Hadits-hadits Rasulallah saw. diatas semuanya dikutip oleh para ulama Ahlus Sunnah terkemuka dan dikeluarkan juga oleh para ulama Islam dari berbagai madzhab, seperti madzhab Hanafi, Maliki, Syafi’i, Hanbali, madzhab Imamiyah, madzhab Zaidiyyah dan lain sebagainya.

Pendapat Imam Turmudzi makna hadits Tsaqalain, Safinah:
Persoalan hadits diatas yang mana Rasulallah saw. menegaskan bahwa ‘ahlubaitku adalah keselamatan bagi ummatku’ mengundang perhatian beberapa ulama untuk mempermasalahkan makna ini hadits. Masing-masing mengajukan hujah dan dalil-dalil sendiri untuk memperkuat pendapatnya dan dalam tiap diskusi perbedaan pendapat itu selalu ada. Mari kita ikuti pendapat Imam Turmudzi masalah hadits-hadits Rasulallah saw. mengenai ahlu-baitnya. Kami akan kutip pendapat Turmudzi dan langsung sanggahan dari ulama lainnya atas pendapat Imam Turmudzi ini.

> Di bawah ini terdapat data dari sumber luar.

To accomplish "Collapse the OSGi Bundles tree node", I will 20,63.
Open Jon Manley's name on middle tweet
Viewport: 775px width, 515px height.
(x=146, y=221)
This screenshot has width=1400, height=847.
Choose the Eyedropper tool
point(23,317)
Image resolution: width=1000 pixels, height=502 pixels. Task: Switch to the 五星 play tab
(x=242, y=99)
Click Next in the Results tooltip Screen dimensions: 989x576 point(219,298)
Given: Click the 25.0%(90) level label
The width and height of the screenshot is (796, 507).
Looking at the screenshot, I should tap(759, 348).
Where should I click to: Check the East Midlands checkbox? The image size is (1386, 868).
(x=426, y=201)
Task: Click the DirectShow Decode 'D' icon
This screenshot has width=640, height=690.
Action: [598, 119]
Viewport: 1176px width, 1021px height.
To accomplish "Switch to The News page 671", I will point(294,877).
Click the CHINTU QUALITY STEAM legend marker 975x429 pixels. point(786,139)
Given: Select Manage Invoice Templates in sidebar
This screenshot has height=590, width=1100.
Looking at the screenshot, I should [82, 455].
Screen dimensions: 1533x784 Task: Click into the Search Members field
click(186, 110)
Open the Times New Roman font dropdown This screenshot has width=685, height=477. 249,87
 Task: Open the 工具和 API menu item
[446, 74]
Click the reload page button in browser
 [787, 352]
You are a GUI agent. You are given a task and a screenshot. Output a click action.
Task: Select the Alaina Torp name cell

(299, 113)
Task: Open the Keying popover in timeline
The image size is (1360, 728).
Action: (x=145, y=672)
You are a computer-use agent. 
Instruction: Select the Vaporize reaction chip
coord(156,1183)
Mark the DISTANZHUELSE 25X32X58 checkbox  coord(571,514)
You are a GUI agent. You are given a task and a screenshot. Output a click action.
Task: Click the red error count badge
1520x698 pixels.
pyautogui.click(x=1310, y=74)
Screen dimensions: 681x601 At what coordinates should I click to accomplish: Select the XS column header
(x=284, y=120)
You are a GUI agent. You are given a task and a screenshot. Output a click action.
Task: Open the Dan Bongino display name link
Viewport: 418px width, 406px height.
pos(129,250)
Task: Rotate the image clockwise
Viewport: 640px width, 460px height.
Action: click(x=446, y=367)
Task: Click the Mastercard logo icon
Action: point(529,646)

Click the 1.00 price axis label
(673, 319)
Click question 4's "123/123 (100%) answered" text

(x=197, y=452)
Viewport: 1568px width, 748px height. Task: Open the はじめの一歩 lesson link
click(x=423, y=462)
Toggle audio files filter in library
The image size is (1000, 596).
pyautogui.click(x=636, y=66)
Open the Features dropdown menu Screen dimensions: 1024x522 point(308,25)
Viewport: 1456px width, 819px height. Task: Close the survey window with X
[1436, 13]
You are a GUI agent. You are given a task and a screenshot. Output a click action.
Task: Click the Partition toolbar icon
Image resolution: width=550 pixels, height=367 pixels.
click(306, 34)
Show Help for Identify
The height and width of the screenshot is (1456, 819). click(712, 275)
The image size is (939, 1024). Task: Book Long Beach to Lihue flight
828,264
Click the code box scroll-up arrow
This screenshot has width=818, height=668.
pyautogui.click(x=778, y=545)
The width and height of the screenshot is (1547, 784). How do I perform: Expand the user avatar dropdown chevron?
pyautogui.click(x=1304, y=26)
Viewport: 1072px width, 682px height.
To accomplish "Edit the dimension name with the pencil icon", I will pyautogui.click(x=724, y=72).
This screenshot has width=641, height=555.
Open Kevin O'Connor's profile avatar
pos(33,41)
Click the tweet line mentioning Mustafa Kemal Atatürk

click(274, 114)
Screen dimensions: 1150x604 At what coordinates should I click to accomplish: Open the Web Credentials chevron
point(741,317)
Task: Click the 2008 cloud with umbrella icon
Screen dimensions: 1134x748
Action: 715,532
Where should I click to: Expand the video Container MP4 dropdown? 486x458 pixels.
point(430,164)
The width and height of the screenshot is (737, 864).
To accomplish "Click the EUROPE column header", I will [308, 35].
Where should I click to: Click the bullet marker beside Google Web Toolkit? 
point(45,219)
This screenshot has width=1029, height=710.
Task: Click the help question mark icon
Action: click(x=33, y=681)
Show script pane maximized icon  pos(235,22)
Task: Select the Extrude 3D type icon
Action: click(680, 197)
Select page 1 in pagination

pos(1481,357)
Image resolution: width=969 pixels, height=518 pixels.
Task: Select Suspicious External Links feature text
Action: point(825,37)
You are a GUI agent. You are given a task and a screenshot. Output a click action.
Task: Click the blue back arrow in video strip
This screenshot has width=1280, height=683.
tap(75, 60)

“Imam Turmudzi dalam kitabnya Nawadirul-Ushul menerangkan, bahwa ahlul-bait Rasulallah saw. yang dimaksud dalam hadits tersebut ialah; ‘Orang-orang yang meneruskan jalan hidup Rasulallah saw. setelah beliau wafat. Mereka adalah orang-orang shiddiq, orang-orang abdal (keramat) sebagaimana yang diriwayatkan oleh Imam ‘Ali bin Abi Thalib kwa. dengan ucapannya:
“Akan muncul orang-orang abdal (keramat) di Syam. Mereka berjumlah empat puluh orang. Tiap ada seorang dari mereka wafat, Allah mengganti kedudukannya dengan orang lain. Karena abdal (kekeramatan) mereka Allah menurunkan hujan, karena kekeramatan mereka Allah memenangkan mereka atas musuh-musuhnya dan karena kekeramatan mereka Allah menyelematkan penghuni bumi dari malapetaka…”.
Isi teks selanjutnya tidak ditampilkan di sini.